Copy the data below word for word, every line and in the same order.

## MATERIAL FOR THIS TASK

################

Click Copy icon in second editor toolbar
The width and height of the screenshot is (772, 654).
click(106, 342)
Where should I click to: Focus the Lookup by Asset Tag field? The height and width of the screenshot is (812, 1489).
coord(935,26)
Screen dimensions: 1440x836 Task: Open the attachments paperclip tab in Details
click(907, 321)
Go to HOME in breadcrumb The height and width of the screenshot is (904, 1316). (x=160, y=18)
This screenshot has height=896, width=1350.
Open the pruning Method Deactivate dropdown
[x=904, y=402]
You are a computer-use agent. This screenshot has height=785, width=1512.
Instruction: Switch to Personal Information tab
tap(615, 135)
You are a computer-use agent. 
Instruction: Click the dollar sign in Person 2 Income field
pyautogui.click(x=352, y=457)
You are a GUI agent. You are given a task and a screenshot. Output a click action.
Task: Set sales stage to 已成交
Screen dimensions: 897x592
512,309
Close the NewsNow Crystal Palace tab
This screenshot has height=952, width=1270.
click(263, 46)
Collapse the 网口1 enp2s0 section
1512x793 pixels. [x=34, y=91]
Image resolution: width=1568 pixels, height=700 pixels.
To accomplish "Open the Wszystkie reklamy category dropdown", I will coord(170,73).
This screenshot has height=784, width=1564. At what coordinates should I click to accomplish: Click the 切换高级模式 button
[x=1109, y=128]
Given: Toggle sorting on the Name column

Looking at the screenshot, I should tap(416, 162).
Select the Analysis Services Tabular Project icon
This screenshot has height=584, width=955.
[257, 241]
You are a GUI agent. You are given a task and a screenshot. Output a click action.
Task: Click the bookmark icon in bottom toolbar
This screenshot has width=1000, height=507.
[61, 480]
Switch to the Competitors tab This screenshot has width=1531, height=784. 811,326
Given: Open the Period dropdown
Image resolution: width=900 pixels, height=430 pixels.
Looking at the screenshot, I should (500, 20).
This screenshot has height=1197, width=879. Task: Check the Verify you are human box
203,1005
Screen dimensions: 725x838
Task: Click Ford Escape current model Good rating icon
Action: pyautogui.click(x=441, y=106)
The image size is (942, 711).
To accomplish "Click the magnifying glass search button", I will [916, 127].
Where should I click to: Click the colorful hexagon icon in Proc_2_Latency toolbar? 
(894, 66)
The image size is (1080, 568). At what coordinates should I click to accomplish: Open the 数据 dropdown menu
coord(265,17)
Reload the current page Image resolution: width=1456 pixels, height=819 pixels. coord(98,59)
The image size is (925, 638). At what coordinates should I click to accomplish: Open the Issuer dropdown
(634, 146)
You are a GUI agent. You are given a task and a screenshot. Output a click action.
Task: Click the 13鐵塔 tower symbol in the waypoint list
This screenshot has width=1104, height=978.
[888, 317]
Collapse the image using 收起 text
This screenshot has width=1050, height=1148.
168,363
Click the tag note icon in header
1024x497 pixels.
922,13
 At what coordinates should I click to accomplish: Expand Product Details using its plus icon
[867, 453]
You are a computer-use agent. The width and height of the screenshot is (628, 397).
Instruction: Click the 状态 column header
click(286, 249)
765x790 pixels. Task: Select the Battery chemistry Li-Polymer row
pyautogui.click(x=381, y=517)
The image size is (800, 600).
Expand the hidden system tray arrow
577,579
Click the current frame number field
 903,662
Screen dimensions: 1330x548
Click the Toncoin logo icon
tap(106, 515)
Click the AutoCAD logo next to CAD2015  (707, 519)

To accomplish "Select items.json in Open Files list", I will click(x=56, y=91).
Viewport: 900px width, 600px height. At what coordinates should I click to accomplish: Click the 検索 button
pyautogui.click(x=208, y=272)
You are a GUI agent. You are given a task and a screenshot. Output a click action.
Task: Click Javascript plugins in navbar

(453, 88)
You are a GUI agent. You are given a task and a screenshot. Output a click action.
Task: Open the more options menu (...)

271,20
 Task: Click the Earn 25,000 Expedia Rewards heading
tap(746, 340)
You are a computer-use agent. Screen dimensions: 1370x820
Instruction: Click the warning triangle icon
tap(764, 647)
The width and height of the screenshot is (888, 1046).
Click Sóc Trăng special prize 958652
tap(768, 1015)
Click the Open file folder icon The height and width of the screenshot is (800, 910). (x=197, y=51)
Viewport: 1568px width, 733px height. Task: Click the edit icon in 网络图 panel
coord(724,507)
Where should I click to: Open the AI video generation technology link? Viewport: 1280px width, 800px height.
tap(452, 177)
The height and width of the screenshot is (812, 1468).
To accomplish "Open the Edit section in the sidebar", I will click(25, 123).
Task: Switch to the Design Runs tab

################

## WRITTEN RESPONSE
Click Copy icon in second editor toolbar
The width and height of the screenshot is (772, 654).
click(106, 342)
Where should I click to: Focus the Lookup by Asset Tag field? The height and width of the screenshot is (812, 1489).
coord(935,26)
Screen dimensions: 1440x836 Task: Open the attachments paperclip tab in Details
click(907, 321)
Go to HOME in breadcrumb The height and width of the screenshot is (904, 1316). (x=160, y=18)
This screenshot has height=896, width=1350.
Open the pruning Method Deactivate dropdown
[x=904, y=402]
You are a computer-use agent. This screenshot has height=785, width=1512.
Instruction: Switch to Personal Information tab
tap(615, 135)
You are a computer-use agent. 
Instruction: Click the dollar sign in Person 2 Income field
pyautogui.click(x=352, y=457)
You are a GUI agent. You are given a task and a screenshot. Output a click action.
Task: Set sales stage to 已成交
Screen dimensions: 897x592
512,309
Close the NewsNow Crystal Palace tab
This screenshot has height=952, width=1270.
click(263, 46)
Collapse the 网口1 enp2s0 section
1512x793 pixels. [x=34, y=91]
Image resolution: width=1568 pixels, height=700 pixels.
To accomplish "Open the Wszystkie reklamy category dropdown", I will coord(170,73).
This screenshot has height=784, width=1564. At what coordinates should I click to accomplish: Click the 切换高级模式 button
[x=1109, y=128]
Given: Toggle sorting on the Name column

Looking at the screenshot, I should tap(416, 162).
Select the Analysis Services Tabular Project icon
This screenshot has height=584, width=955.
[257, 241]
You are a GUI agent. You are given a task and a screenshot. Output a click action.
Task: Click the bookmark icon in bottom toolbar
This screenshot has width=1000, height=507.
[61, 480]
Switch to the Competitors tab This screenshot has width=1531, height=784. 811,326
Given: Open the Period dropdown
Image resolution: width=900 pixels, height=430 pixels.
Looking at the screenshot, I should (500, 20).
This screenshot has height=1197, width=879. Task: Check the Verify you are human box
203,1005
Screen dimensions: 725x838
Task: Click Ford Escape current model Good rating icon
Action: pyautogui.click(x=441, y=106)
The image size is (942, 711).
To accomplish "Click the magnifying glass search button", I will [916, 127].
Where should I click to: Click the colorful hexagon icon in Proc_2_Latency toolbar? 
(894, 66)
The image size is (1080, 568). At what coordinates should I click to accomplish: Open the 数据 dropdown menu
coord(265,17)
Reload the current page Image resolution: width=1456 pixels, height=819 pixels. coord(98,59)
The image size is (925, 638). At what coordinates should I click to accomplish: Open the Issuer dropdown
(634, 146)
You are a GUI agent. You are given a task and a screenshot. Output a click action.
Task: Click the 13鐵塔 tower symbol in the waypoint list
This screenshot has width=1104, height=978.
[888, 317]
Collapse the image using 收起 text
This screenshot has width=1050, height=1148.
168,363
Click the tag note icon in header
1024x497 pixels.
922,13
 At what coordinates should I click to accomplish: Expand Product Details using its plus icon
[867, 453]
You are a computer-use agent. The width and height of the screenshot is (628, 397).
Instruction: Click the 状态 column header
click(286, 249)
765x790 pixels. Task: Select the Battery chemistry Li-Polymer row
pyautogui.click(x=381, y=517)
The image size is (800, 600).
Expand the hidden system tray arrow
577,579
Click the current frame number field
 903,662
Screen dimensions: 1330x548
Click the Toncoin logo icon
tap(106, 515)
Click the AutoCAD logo next to CAD2015  (707, 519)

To accomplish "Select items.json in Open Files list", I will click(x=56, y=91).
Viewport: 900px width, 600px height. At what coordinates should I click to accomplish: Click the 検索 button
pyautogui.click(x=208, y=272)
You are a GUI agent. You are given a task and a screenshot. Output a click action.
Task: Click Javascript plugins in navbar

(453, 88)
You are a GUI agent. You are given a task and a screenshot. Output a click action.
Task: Open the more options menu (...)

271,20
 Task: Click the Earn 25,000 Expedia Rewards heading
tap(746, 340)
You are a computer-use agent. Screen dimensions: 1370x820
Instruction: Click the warning triangle icon
tap(764, 647)
The width and height of the screenshot is (888, 1046).
Click Sóc Trăng special prize 958652
tap(768, 1015)
Click the Open file folder icon The height and width of the screenshot is (800, 910). (x=197, y=51)
Viewport: 1568px width, 733px height. Task: Click the edit icon in 网络图 panel
coord(724,507)
Where should I click to: Open the AI video generation technology link? Viewport: 1280px width, 800px height.
tap(452, 177)
The height and width of the screenshot is (812, 1468).
To accomplish "Open the Edit section in the sidebar", I will click(25, 123).
Task: Switch to the Design Runs tab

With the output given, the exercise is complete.